*Exercise goal:* Please gather every line of the listing that contains the string "Task", matching case exactly, and copy each one out in full.

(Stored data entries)

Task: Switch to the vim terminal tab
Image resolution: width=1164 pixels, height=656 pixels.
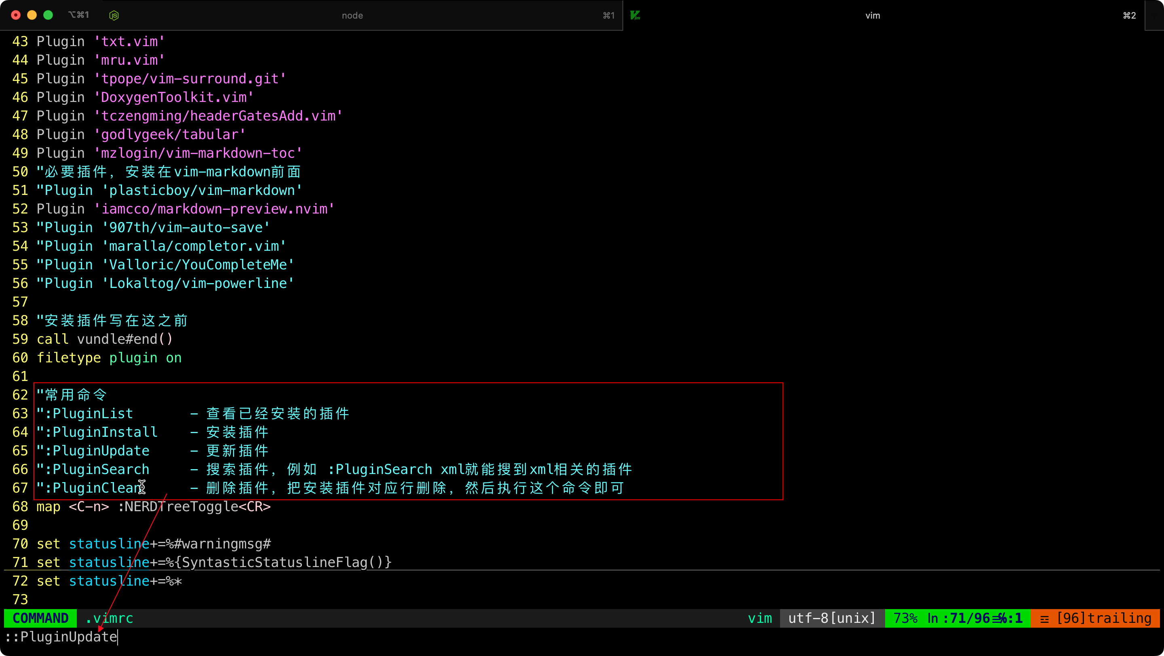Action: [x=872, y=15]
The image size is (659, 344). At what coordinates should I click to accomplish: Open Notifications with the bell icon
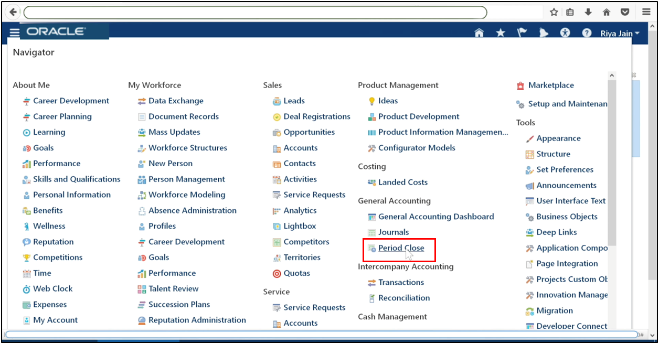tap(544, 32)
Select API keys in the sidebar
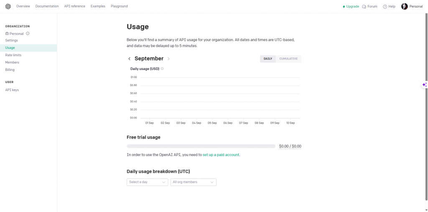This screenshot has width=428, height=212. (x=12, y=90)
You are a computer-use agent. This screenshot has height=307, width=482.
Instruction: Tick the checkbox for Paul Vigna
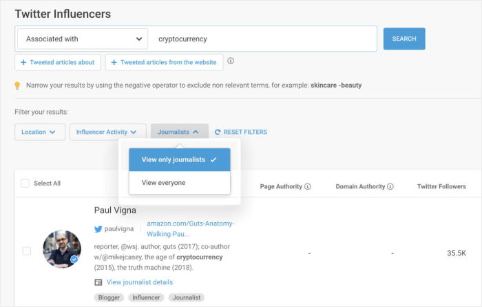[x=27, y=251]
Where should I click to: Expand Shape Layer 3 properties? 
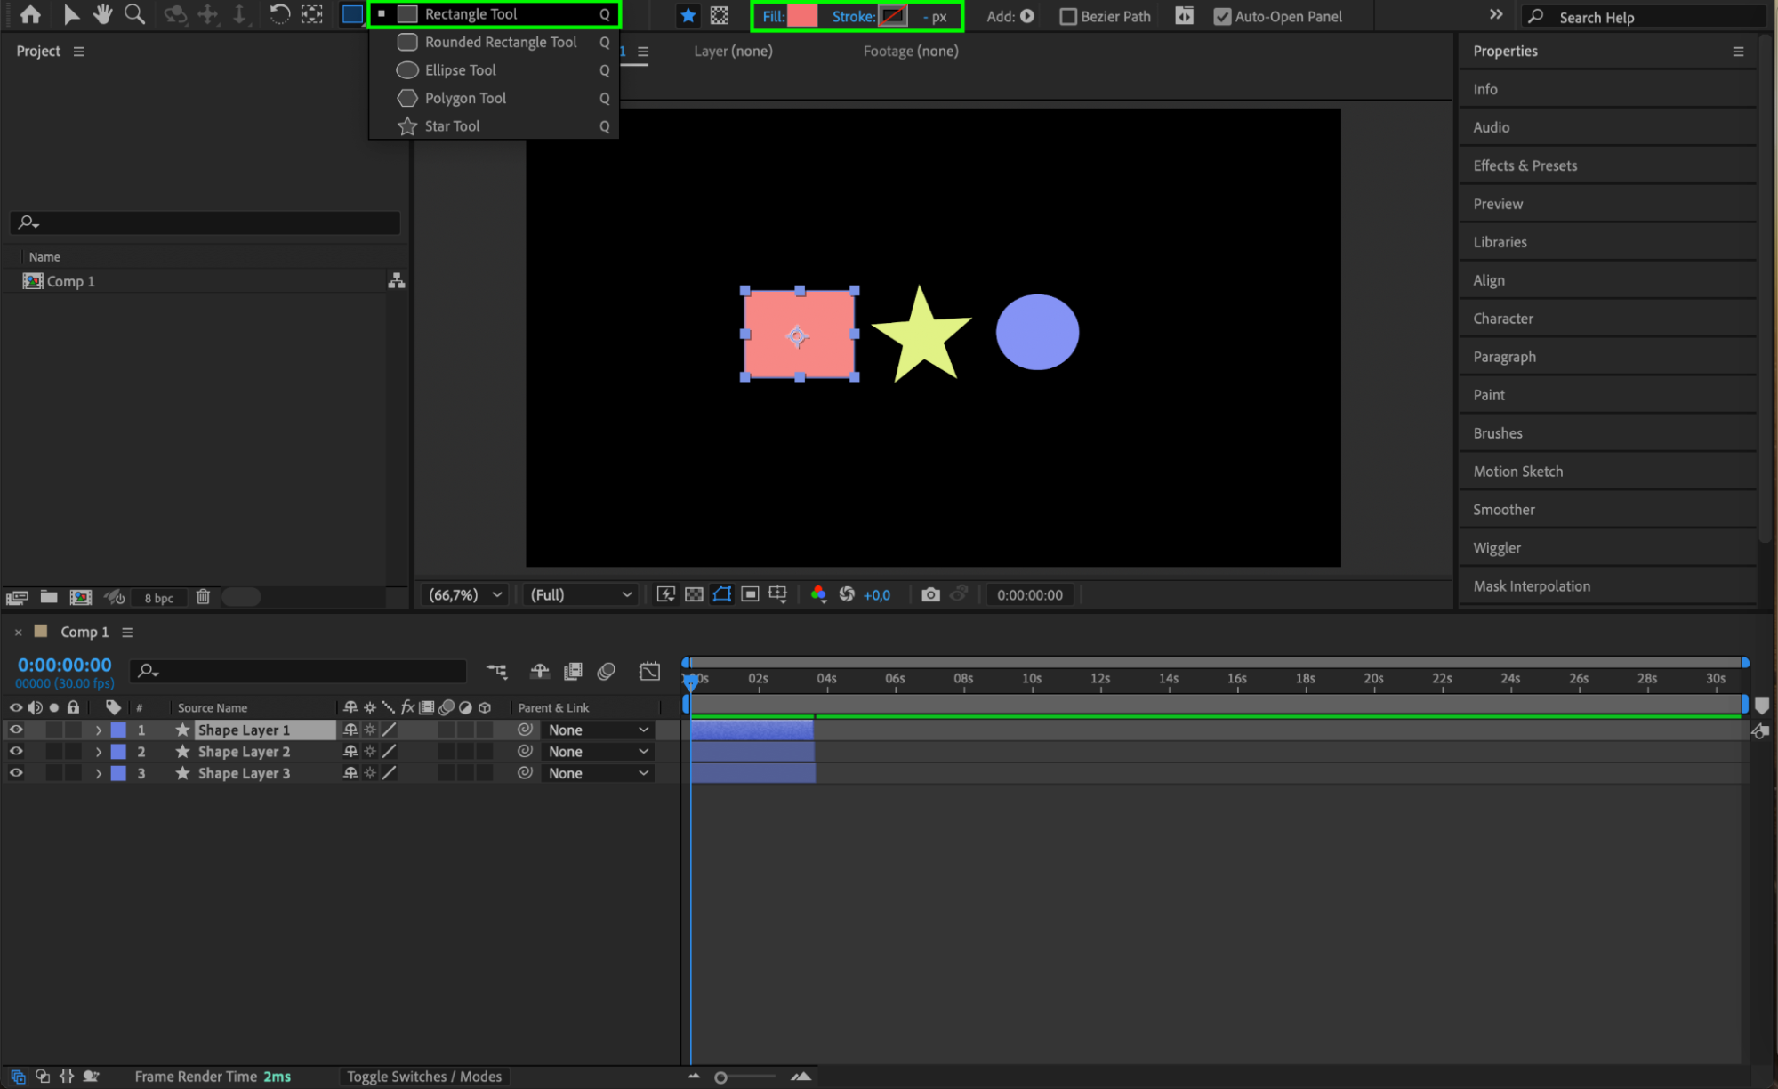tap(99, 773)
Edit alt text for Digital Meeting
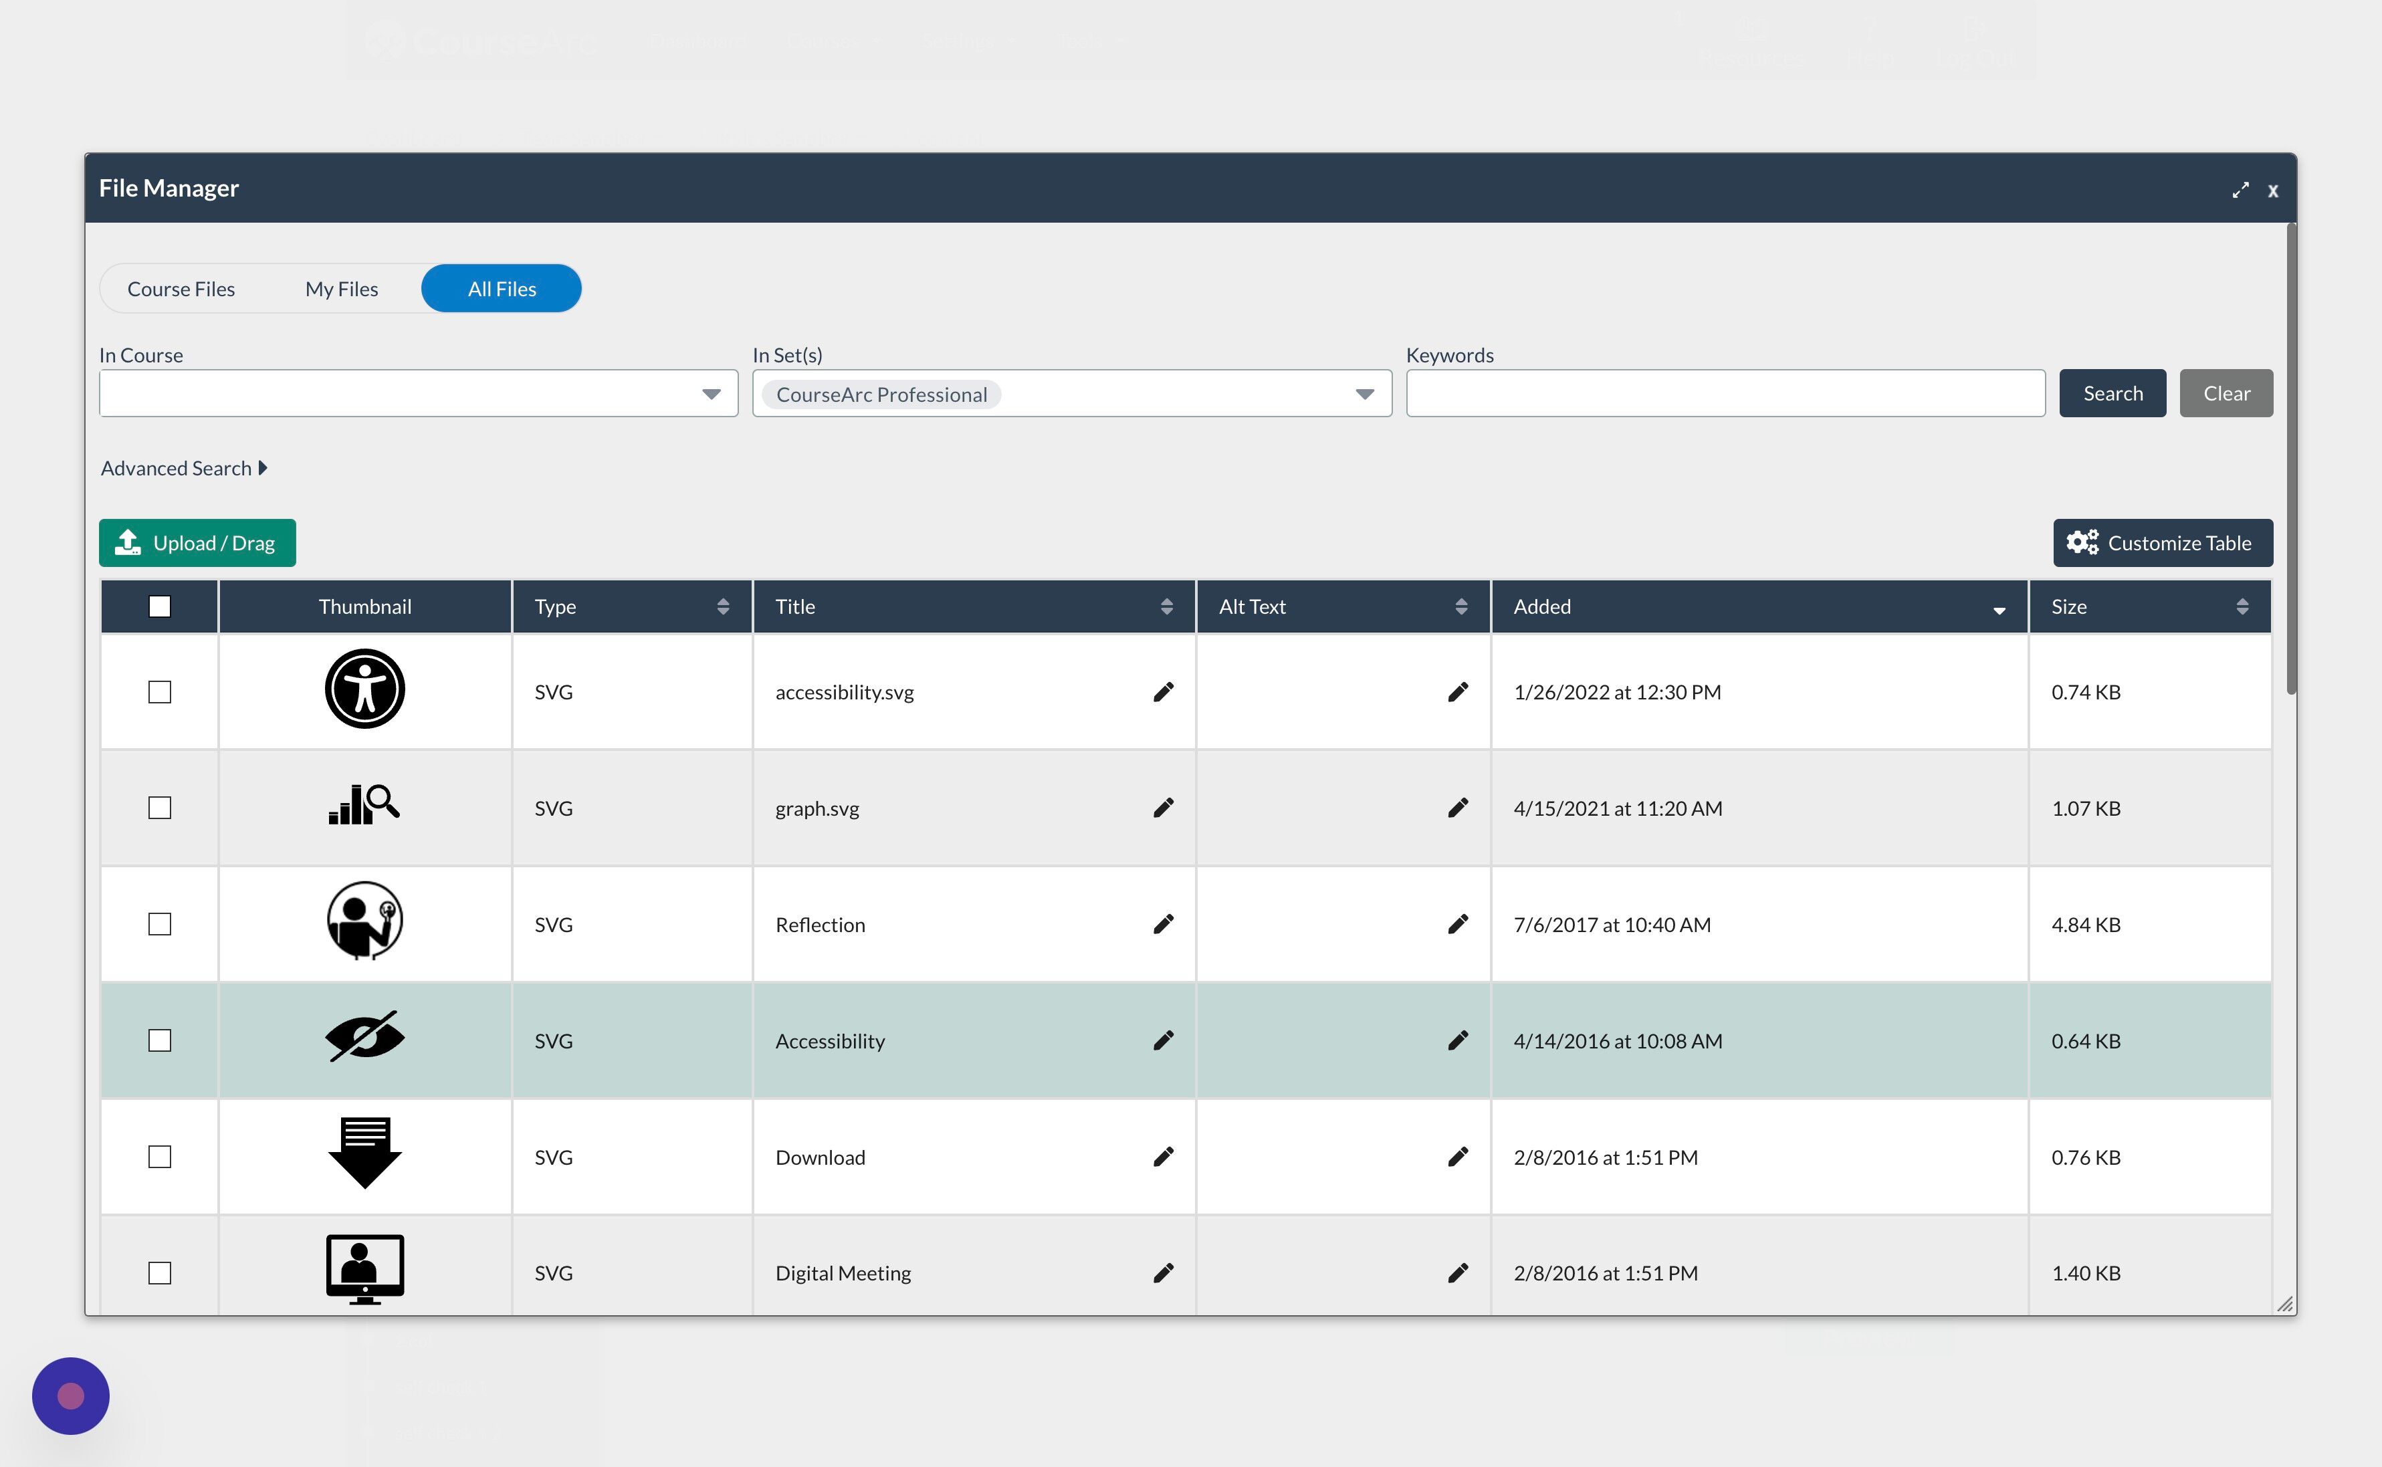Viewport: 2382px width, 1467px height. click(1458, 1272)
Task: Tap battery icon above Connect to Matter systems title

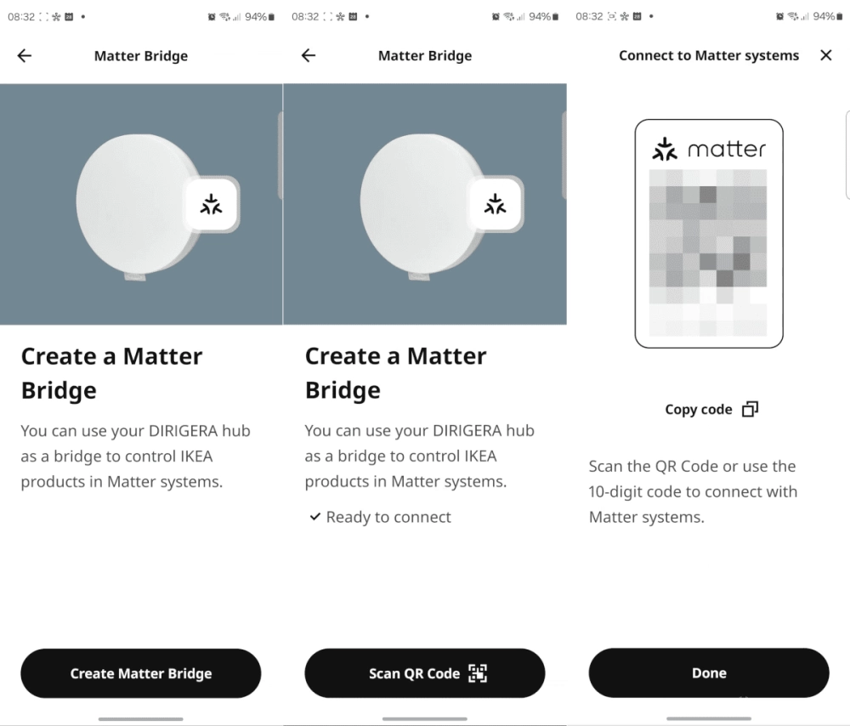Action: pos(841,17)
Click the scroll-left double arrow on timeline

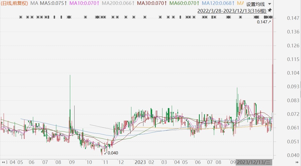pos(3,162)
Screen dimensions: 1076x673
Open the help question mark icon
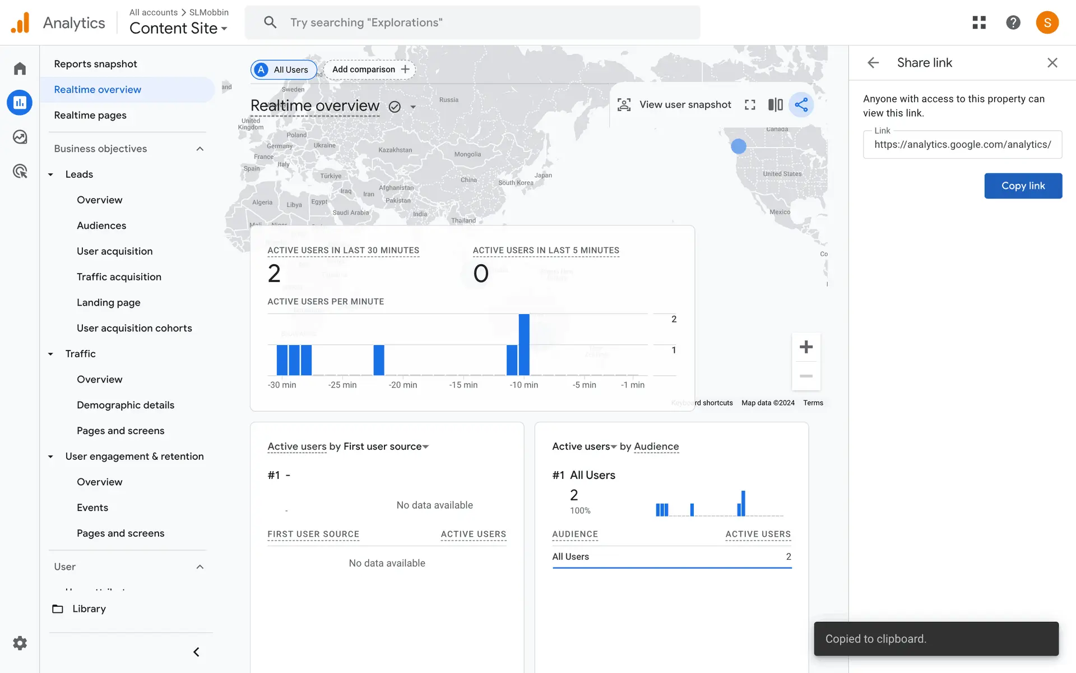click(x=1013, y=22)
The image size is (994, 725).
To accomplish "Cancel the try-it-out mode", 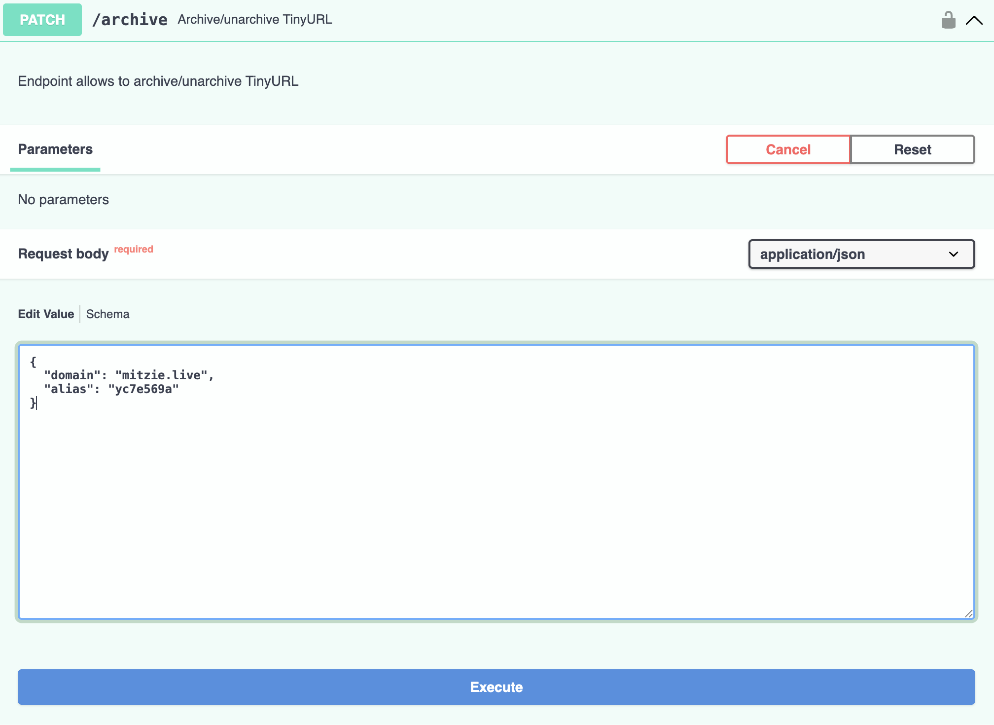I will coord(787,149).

*Result below:*
Task: Switch to the vim terminal tab
Task: Tap battery icon above Connect to Matter systems title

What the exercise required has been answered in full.